A. He said the check that he wrote was from his closed account.
Q. But he didn’t say that when he wrote that check he knew the account was closed?
A. He did. He said he wrote the check on a closed account.
Q. He did not tell you specifically when I was writing the check I knew that account
for the check was closed?
A. He said he wrote a check and gave it to Mr. Frank Beltran. The check was written
on a closed account.”
Bor confirmed defendant’s statements were not recorded or reduced to writing.
¶ 11 After closing arguments, the court found defendant guilty.

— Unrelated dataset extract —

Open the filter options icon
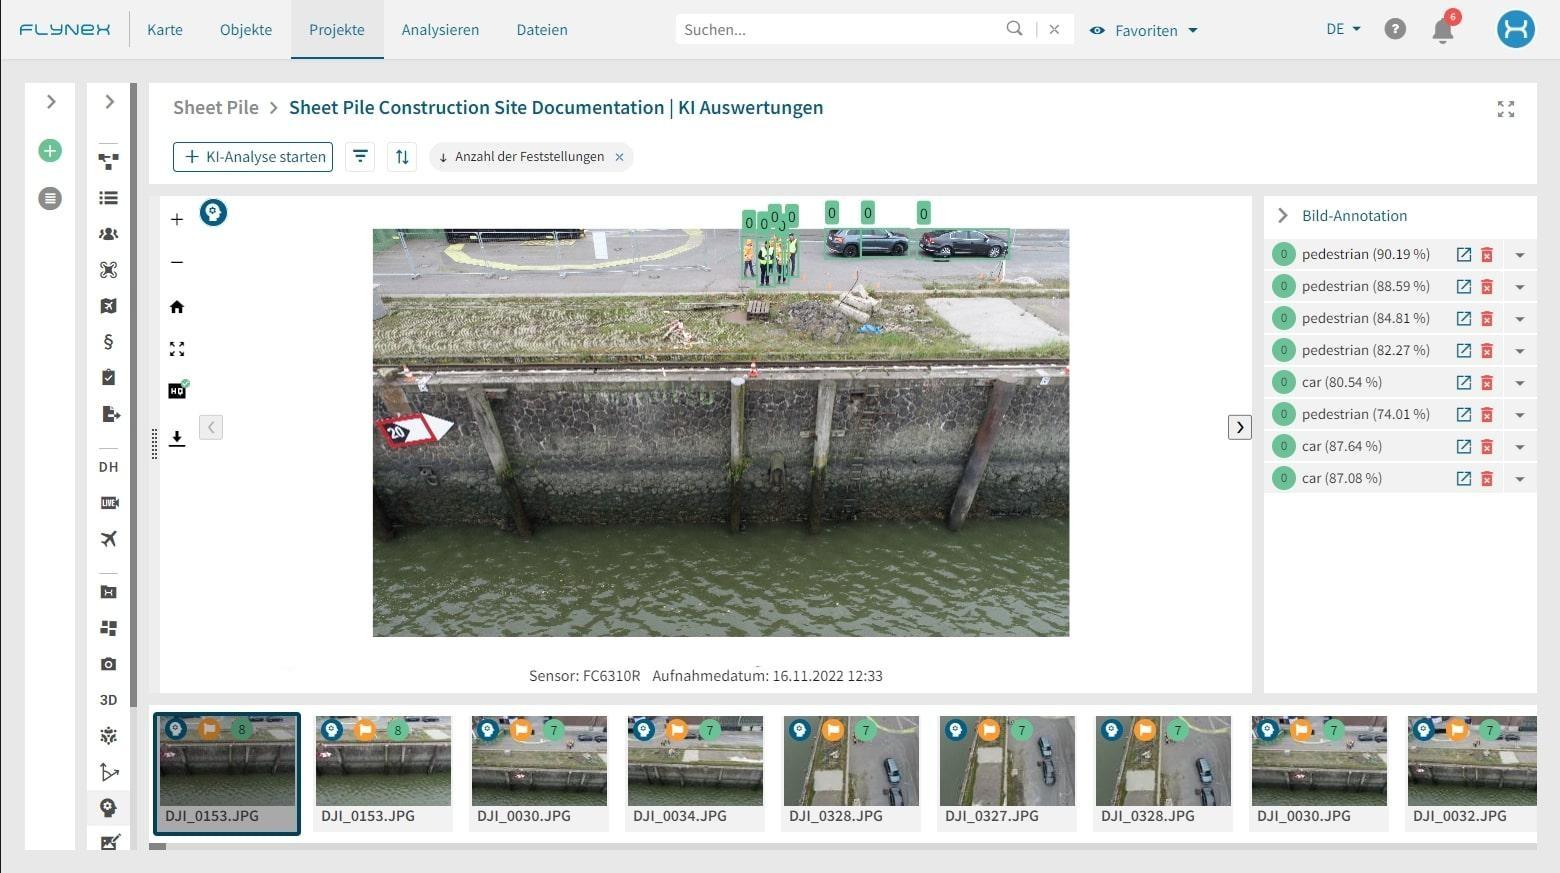 (360, 157)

In so ruling, the court stated that
it found the State’s witnesses “credible and compelling.” Additionally, the court believed the
evidence established that defendant had the requisite mental state, and commented that, “People
know if your accounts are open or closed.”

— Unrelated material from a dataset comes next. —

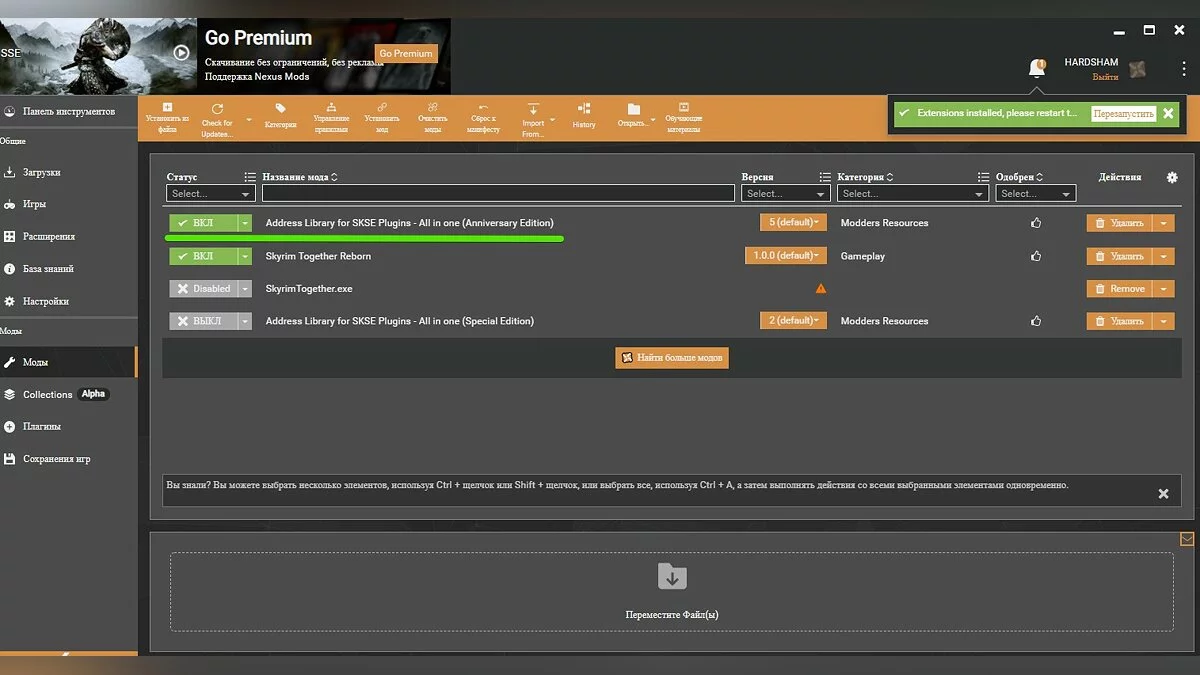Click the Find more mods button
The image size is (1200, 675).
(672, 357)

¶ 12 Defendant filed a motion to reconsider or for new trial, alleging, inter alia, that he was not
proven guilty beyond a reasonable doubt and that the court erred by sustaining the State’s objection
when the defense asked Beltrame “whether he made statements to Detective Bor regarding a phone
call he received from [defendant].” The court denied the posttrial motion, sentenced defendant to
three years’ imprisonment, and denied defendant’s motion to reconsider sentence.
¶ 13 On appeal, defendant first argues that the evidence was insufficient to sustain the trial
court’s guilty finding because it did not establish he knew his account was closed when he
delivered the check.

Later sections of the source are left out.